There has been encouraging news on the hemp front. Rep. Jared Polis and a few bipartisan representatives got a provision passed into the FARM bill last year that allows colleges, universities and state departments of agriculture to grow test plots of hemp for industrial uses. Twelve states — California, Colorado, Indiana, Kentucky, Maine, Montana, Nebraska, North Dakota, Oregon, Utah, Vermont and West Virginia — now have laws to provide for hemp production without federal approval.%u2028
These are positive first steps in returning a multi-billiondollar industrial agriculture industry to the United States after 70 years in the grip of THC insanity among American politicians and policy makers. No matter that hemp hasn’t, nor ever will, get anyone high, it is still officially classified as a Schedule 1 drug, more dangerous even than methamphetamine and cocaine.
The enthusiasm to end this bullshit forever and bring hemp into the 21st century is growing locally, too.

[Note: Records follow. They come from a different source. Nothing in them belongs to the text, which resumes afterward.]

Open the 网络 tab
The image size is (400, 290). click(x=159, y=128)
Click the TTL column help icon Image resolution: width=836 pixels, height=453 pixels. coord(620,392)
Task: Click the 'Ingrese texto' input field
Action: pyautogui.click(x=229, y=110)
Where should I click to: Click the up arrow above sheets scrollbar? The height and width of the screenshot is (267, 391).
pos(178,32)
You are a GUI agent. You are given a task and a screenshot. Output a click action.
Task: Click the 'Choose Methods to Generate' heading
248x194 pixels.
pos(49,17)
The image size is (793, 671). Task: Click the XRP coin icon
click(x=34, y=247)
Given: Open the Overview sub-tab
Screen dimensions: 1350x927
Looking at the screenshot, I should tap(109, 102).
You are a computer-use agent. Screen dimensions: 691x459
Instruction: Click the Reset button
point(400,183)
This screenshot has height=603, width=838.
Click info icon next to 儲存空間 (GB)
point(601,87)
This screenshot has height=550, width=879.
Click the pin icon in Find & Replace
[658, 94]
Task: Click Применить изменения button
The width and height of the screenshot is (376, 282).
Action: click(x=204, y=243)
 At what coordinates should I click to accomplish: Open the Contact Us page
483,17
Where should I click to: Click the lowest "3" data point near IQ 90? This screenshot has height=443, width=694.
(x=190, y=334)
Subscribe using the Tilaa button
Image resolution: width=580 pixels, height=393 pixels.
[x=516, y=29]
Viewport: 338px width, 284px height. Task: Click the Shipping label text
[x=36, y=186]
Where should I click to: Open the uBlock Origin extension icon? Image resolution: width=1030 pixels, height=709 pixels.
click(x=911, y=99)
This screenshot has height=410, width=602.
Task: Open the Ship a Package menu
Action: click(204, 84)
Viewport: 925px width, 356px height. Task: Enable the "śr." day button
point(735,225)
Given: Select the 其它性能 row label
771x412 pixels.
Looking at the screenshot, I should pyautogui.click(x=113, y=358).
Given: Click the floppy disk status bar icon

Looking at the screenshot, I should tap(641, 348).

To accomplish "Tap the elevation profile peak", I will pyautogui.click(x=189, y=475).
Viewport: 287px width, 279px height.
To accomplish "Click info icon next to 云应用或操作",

A University of Colorado team under the leadership of professor Nolan Kane of the ecology and evolutionary biology department is working to develop a genetic map of the cannabis genus.
There were so many people at a public meeting I attended in January that included presentations from industry consultants and a state agriculture specialist at the George Reynolds Library in Boulder that officials had to close it down. Industrial hemp, with literally thousands of uses and now available only by import by those manufacturers who use it today, could provide needed boosts to American and Colorado agriculture, and local farmers know it.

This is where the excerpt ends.